CAR-T or Chimeric Antigen Receptor T-cell therapy works by genetically modifying a patient's own T cells—a type of immune cell—so that they can recognize specific markers (molecules) on cancer cells. This allows them to find and attack cancer cells more effectively.
The researchers developed CAR-T cells to recognize and attack cancer cells with the Eva1 protein. They focused on the Eva1 protein because it is abundant on the cell surfaces of lung, pancreatic, and liver malignant tumors, and is expressed at lower levels in most normal cells compared to cancer cells. Its small size may help immune cells connect to it more easily, which could improve the efficiency of the CAR-T therapy.
Our immune system produces antibodies to protect us when foreign substances, called antigens, enter our bodies. The researchers started with a mouse-derived antibody that recognizes Eva1. Since mouse antibodies would be recognized as antigens and trigger an immune response in humans, they modified it to make it similar to human antibodies.
The researchers changed two important features of the T cells: the "spacer," which determines the physical distance between the immune cell and the cancer cell when they connect, and protein components called "intracellular domains," which enhance the T cells' immune response and control how aggressively they attack cancer cells. Sixteen different versions of this humanized antibody were created to find which one best recognized Eva1 and effectively activated immune cells.
The most successful design used a short spacer combined with either of two specific intracellular domains (4-1BB or CD79A/CD40). This helped the modified immune cells effectively eliminate malignant tumors in lab mice with lung or pancreatic cancer.
Eva1 is sometimes found in small amounts on normal white blood cells called monocytes, so tests were conducted to see if this treatment harmed healthy cells. It was found that the modified immune cells only became activated when they encountered cells with high amounts of Eva1 (cancer cells) and largely ignored white blood cells with low amounts. This suggests the treatment is both effective and safer for patients.
"These findings are an important step toward a new treatment option for cancers that have been difficult to treat. Patients with various types of tumors that express the Eva1 protein may be helped with this approach," Dr. Seitaro Terakura from Nagoya University Graduate School of Medicine explained.

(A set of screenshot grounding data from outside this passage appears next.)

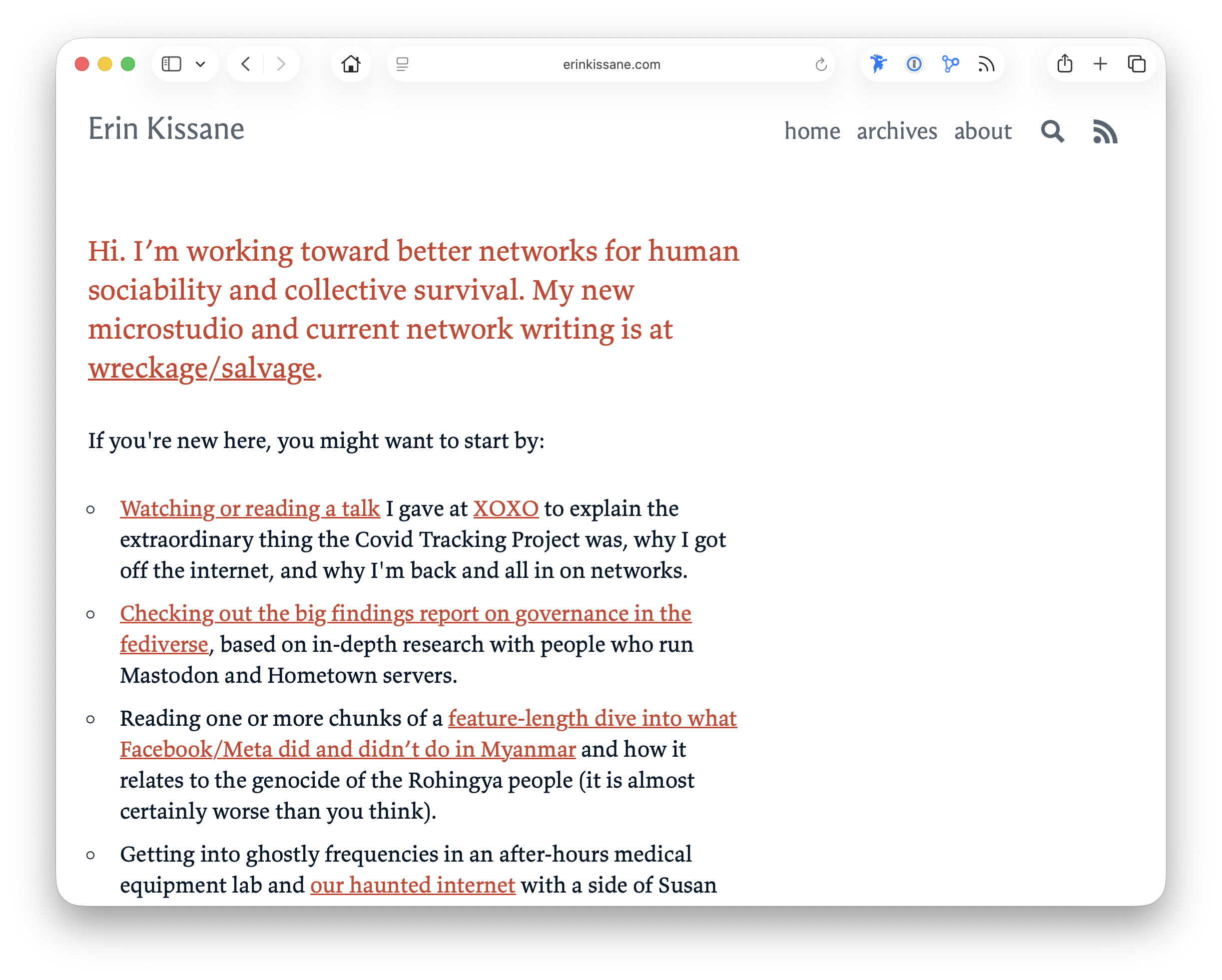Open the site search magnifier

(x=1053, y=131)
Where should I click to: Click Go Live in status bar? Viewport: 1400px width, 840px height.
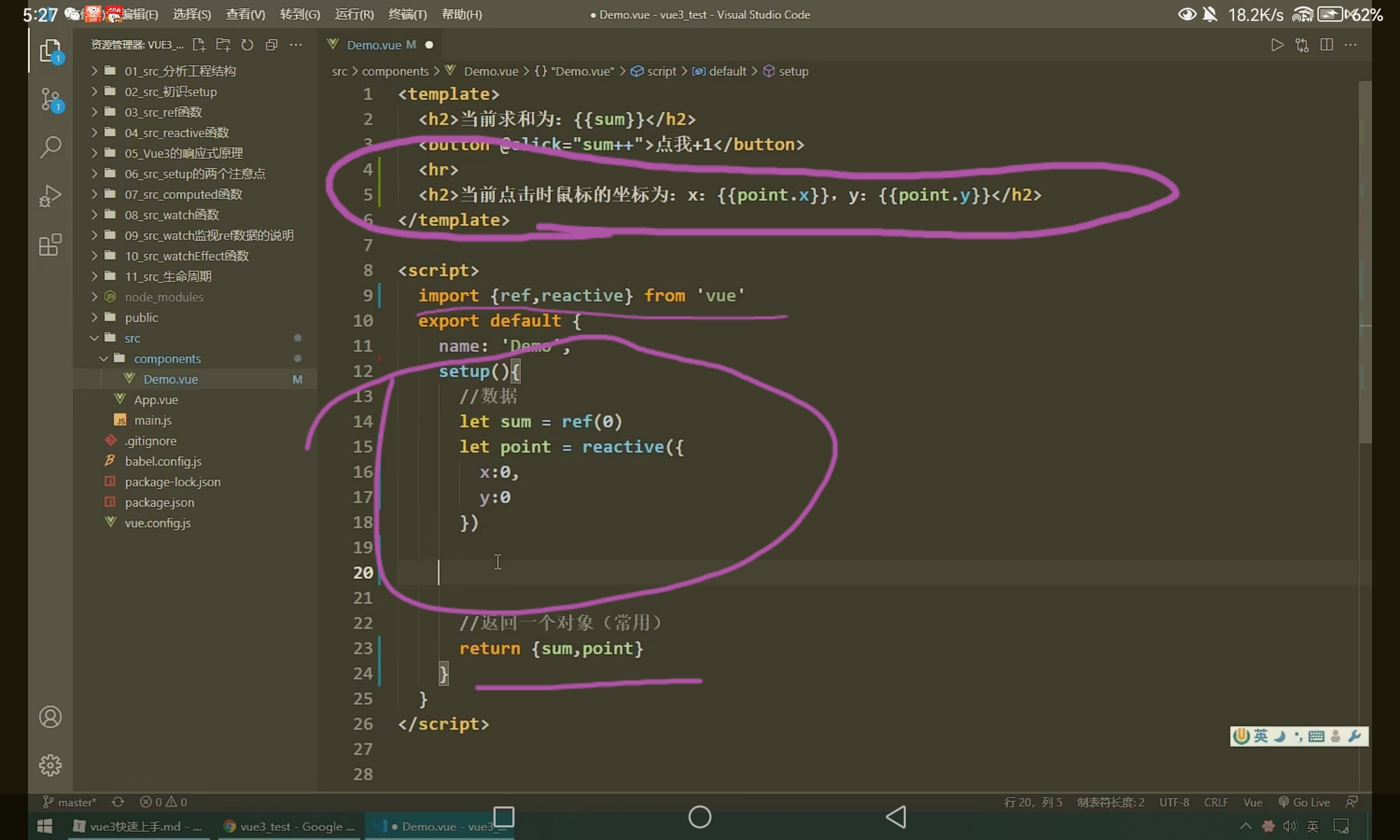pyautogui.click(x=1305, y=802)
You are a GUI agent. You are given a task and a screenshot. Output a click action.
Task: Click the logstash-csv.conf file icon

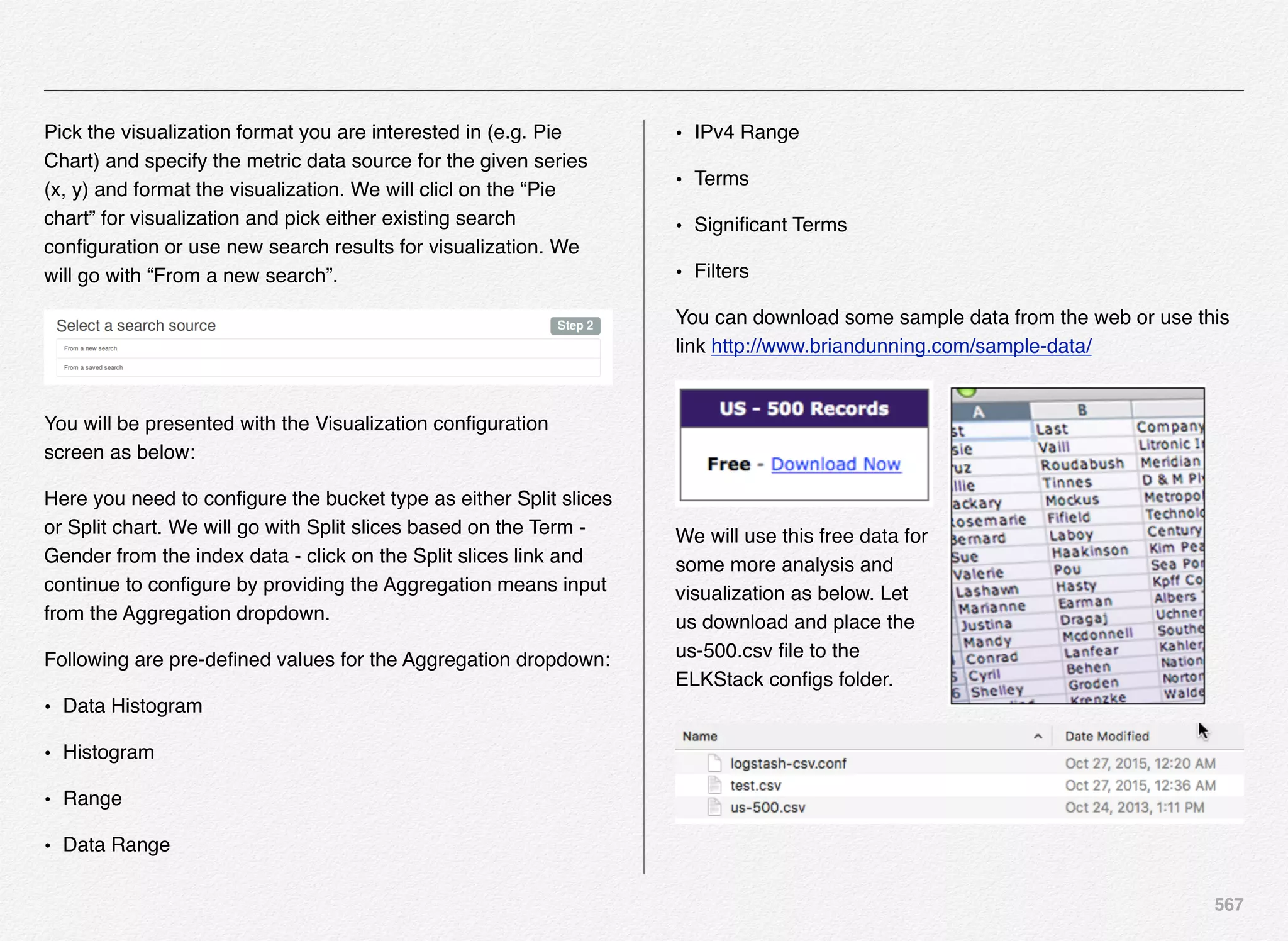click(714, 763)
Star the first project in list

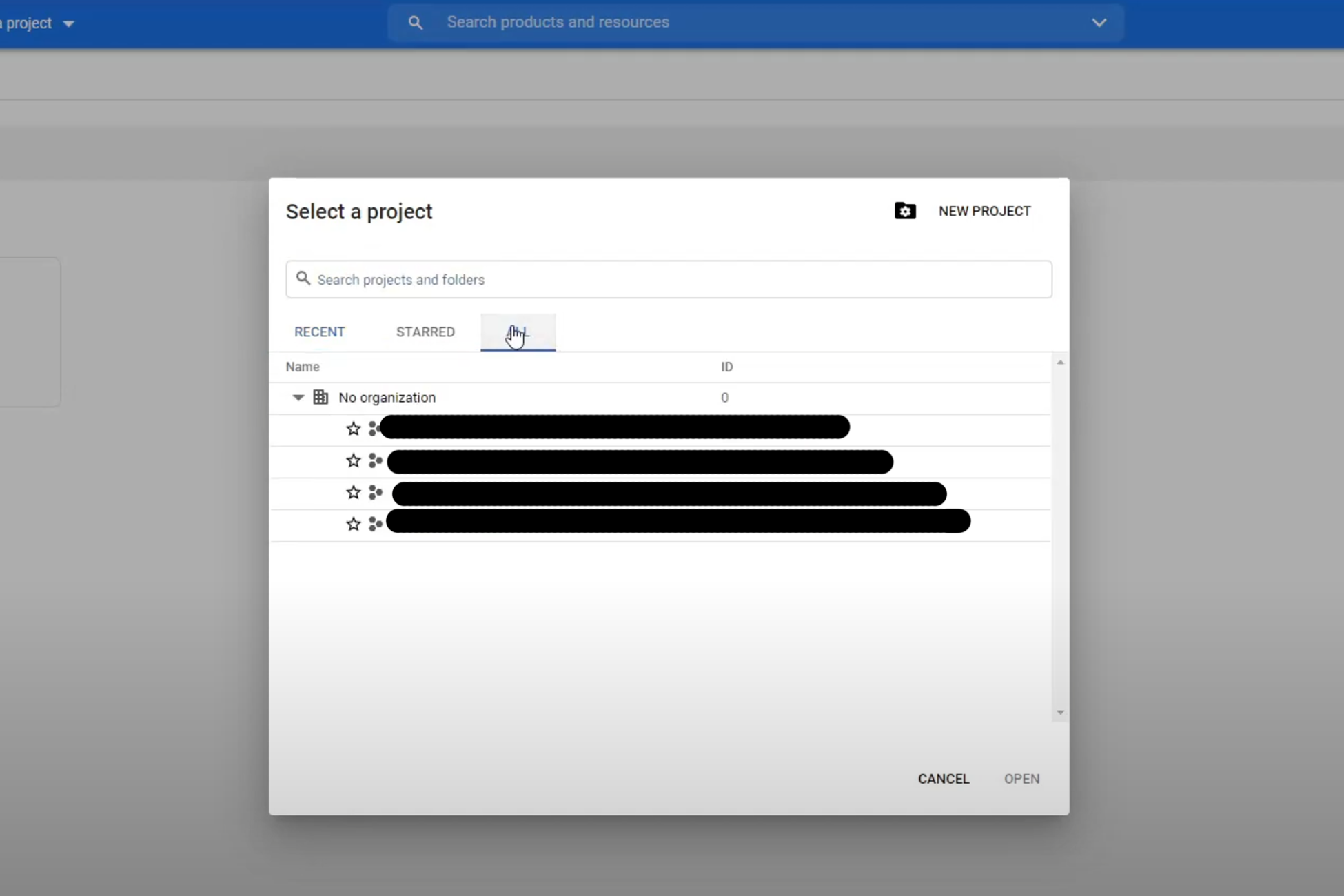353,429
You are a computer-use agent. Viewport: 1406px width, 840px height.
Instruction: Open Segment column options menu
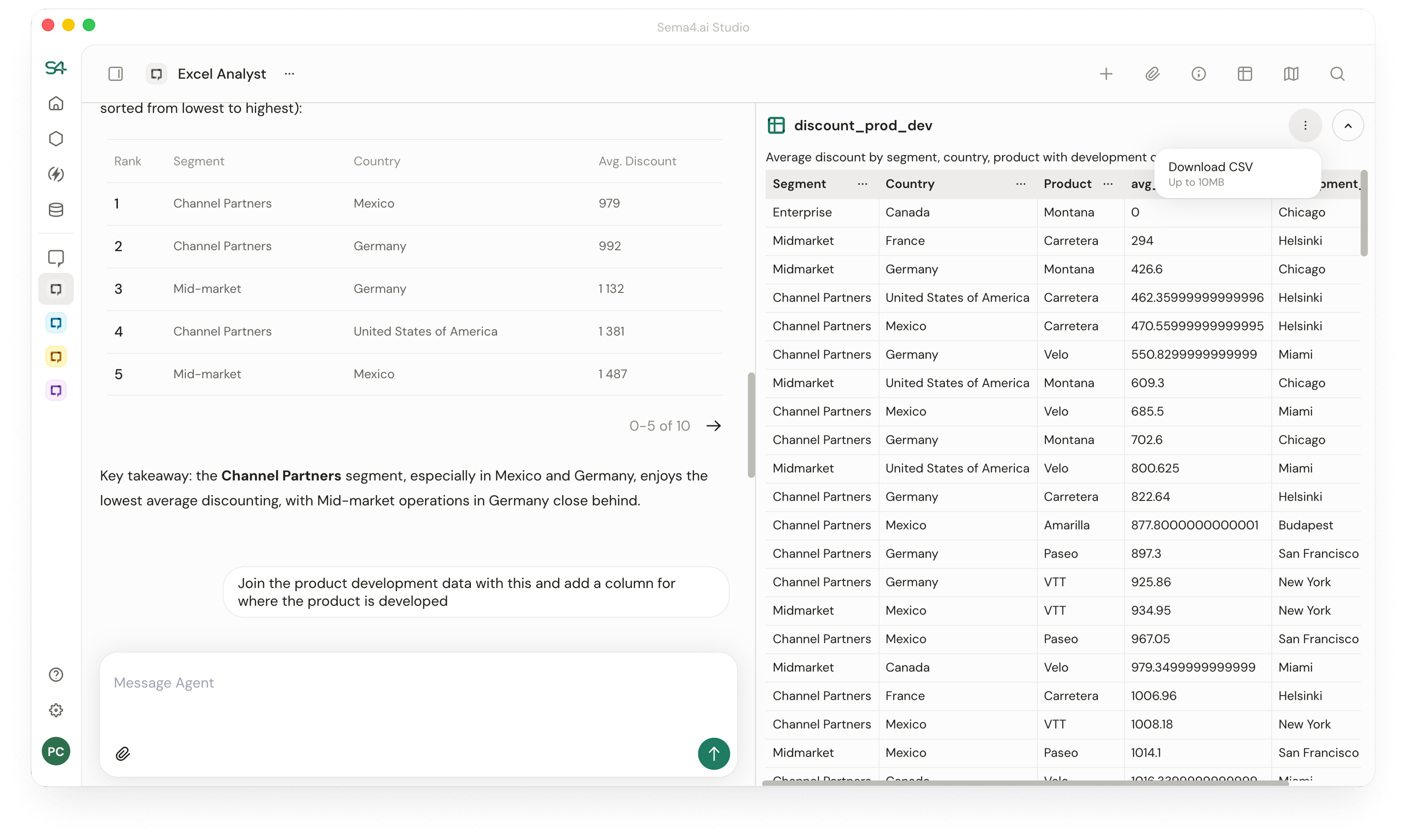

"Our team will now focus on confirming the treatment's safety in humans before moving toward clinical trials. To determine if Eva1 CAR-T is safe to administer to humans, we are currently generating a mouse CAR-T that recognizes mouse Eva1. If we can demonstrate that the mouse CAR-T does not cause severe toxicity in mice due to recognition and tissue damage targeting Eva1 expressed in normal mouse cells, we will be able to move closer to human administration. Following the accumulation of such data, we would like to collaborate with companies and others to advance toward clinical application."